IAM - Roles

When AWS service needs some permissions.

Also, a role does not have standard long-term credentials such as a password or access keys associated with it. Instead, when you assume a role, it provides you with temporary security credentials for your role session.

  • Some AWS service will need to perform actions on your behalf. To do so, we will assign permissions to AWS services with IAM Roles

  • Common roles you might require creating:

    • EC2 Instance Roles

    • Lambda Function Roles

    • Roles for CloudFormation

An IAM identity that you can create in your account that has specific permissions. An IAM role has some similarities to an IAM user. Roles and users are both AWS identities with permissions policies that determine what the identity can and cannot do in AWS. However, instead of being uniquely associated with one person, a role is intended to be assumable by anyone who needs it.

Role chaining

Role chaining is when you use a role to assume a second role through the AWS CLI or API. For example, RoleA has permission to assume RoleB. You can enable User1 to assume RoleA by using their long-term user credentials in the AssumeRole API operation. This returns RoleA short-term credentials. With role chaining, you can use RoleA's short-term credentials to enable User1 to assume RoleB

Role chaining limits your AWS CLI or AWS API role session to a maximum of one hour. When you use the AssumeRole API operation to assume a role, you can specify the duration of your role session with the DurationSeconds parameter. You can specify a parameter value of up to 43200 seconds (12 hours), depending on the maximum session duration setting for your role. However, if you assume a role using role chaining and provide a DurationSeconds parameter value greater than one hour, the operation fails.

Delegation

The granting of permissions to someone to allow access to resources that you control. Delegation involves setting up a trust between two accounts. The first is the account that owns the resource (the trusting account). The second is the account that contains the users that need to access the resource (the trusted account). The trusted and trusting accounts can be any of the following:

  • The same account.

  • Separate accounts that are both under your organization's control.

  • Two accounts owned by different organizations.

To delegate permission to access a resource, you create an IAM role in the trusting account that has two policies attached. The permissions policy grants the user of the role the needed permissions to carry out the intended tasks on the resource. The trust policy specifies which trusted account members are allowed to assume the role.

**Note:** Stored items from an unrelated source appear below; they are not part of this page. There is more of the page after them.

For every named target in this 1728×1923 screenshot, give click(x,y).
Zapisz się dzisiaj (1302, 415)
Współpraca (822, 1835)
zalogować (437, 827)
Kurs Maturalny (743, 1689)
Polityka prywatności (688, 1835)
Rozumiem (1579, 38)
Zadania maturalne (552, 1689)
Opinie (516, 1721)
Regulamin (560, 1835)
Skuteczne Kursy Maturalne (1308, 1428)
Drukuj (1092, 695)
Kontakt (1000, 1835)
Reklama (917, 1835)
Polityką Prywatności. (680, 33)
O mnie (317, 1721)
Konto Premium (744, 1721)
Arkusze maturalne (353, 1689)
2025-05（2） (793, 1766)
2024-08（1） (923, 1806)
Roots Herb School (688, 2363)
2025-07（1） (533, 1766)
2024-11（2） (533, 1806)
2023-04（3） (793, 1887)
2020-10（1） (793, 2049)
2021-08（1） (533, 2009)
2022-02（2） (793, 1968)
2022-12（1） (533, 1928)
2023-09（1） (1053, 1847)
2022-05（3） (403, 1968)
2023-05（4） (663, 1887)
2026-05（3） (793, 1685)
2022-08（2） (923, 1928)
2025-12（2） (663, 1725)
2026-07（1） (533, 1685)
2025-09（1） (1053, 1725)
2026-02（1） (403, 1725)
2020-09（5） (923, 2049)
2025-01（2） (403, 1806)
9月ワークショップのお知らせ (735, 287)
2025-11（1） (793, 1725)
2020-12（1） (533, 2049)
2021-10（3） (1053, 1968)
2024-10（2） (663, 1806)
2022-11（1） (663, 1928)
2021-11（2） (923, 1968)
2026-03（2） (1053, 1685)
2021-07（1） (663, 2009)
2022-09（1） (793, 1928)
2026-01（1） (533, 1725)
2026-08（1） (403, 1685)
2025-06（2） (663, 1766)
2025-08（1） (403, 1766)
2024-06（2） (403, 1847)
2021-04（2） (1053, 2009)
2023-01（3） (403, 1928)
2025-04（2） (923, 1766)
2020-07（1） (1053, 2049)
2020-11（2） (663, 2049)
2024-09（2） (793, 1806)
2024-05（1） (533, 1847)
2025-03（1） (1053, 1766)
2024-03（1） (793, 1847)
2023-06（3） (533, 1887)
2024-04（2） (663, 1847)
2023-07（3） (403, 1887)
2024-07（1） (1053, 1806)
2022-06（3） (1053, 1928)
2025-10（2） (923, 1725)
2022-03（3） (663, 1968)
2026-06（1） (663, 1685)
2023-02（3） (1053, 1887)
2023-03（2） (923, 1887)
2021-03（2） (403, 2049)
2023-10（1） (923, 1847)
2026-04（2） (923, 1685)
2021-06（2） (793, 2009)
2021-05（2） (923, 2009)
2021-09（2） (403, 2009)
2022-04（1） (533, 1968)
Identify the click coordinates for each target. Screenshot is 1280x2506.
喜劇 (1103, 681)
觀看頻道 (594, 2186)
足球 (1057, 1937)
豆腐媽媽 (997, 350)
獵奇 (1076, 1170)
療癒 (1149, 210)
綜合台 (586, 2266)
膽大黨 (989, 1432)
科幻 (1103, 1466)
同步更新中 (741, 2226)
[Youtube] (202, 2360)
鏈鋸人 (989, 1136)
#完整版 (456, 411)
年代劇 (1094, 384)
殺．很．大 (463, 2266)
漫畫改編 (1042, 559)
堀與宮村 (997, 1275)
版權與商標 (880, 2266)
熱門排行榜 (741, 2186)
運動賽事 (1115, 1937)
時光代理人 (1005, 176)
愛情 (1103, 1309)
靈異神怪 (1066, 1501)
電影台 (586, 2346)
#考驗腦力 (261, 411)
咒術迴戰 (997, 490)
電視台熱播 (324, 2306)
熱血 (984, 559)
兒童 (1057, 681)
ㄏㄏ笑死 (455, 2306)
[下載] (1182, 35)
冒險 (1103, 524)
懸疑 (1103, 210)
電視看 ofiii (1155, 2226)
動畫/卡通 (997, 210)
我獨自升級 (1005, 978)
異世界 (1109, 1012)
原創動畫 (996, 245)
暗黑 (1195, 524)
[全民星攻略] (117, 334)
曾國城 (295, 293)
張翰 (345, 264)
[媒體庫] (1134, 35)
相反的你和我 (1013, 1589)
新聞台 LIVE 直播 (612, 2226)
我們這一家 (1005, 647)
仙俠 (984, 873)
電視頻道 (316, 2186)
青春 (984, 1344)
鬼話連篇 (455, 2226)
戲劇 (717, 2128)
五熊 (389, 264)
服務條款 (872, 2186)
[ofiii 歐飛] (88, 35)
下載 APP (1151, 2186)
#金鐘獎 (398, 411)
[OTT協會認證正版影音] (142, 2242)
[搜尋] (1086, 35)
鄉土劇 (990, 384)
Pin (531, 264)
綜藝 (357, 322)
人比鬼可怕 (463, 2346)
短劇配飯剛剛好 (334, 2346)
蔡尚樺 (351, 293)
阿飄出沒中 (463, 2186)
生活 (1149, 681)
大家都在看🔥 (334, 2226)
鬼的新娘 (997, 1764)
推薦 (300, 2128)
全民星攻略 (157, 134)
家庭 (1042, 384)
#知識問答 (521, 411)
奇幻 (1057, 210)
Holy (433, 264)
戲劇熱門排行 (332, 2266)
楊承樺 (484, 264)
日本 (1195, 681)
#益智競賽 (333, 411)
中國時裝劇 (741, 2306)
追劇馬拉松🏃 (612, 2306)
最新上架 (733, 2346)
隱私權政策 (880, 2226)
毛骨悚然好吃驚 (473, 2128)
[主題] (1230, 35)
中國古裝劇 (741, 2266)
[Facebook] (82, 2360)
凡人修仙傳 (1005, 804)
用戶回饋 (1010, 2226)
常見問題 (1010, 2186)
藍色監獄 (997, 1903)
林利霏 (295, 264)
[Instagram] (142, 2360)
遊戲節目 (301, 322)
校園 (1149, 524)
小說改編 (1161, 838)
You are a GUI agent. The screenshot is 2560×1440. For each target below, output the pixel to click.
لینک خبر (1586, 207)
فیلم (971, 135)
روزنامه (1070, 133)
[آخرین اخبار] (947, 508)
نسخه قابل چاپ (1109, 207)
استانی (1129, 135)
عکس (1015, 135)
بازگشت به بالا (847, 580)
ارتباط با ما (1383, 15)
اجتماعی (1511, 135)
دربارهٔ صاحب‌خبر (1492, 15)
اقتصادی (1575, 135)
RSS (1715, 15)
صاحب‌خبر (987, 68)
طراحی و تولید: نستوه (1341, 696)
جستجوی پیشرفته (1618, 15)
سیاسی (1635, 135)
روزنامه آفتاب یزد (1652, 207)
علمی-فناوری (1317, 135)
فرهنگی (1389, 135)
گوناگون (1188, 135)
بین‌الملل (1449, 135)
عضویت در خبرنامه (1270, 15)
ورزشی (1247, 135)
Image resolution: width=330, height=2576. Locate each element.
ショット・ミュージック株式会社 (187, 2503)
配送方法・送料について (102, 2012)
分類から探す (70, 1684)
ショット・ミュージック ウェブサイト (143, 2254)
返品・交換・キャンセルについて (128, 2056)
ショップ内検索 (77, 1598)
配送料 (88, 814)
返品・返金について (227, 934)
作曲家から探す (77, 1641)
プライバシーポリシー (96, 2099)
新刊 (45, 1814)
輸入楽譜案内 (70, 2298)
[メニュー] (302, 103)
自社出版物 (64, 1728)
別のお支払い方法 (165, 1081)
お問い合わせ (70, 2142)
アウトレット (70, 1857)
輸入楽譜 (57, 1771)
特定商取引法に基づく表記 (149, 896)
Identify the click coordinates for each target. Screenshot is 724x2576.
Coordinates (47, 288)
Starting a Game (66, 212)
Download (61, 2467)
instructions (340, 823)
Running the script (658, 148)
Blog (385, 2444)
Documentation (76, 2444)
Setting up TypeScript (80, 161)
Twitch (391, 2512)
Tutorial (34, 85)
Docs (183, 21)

When you create a trust policy, you cannot specify a wildcard (*) as a principal. The trust policy is attached to the role in the trusting account, and is one-half of the permissions. The other half is a permissions policy attached to the user in the trusted account that allows that user to switch to, or assume the role. A user who assumes a role temporarily gives up his or her own permissions and instead takes on the permissions of the role. When the user exits, or stops using the role, the original user permissions are restored. An additional parameter called external ID helps ensure secure use of roles between accounts that are not controlled by the same organization.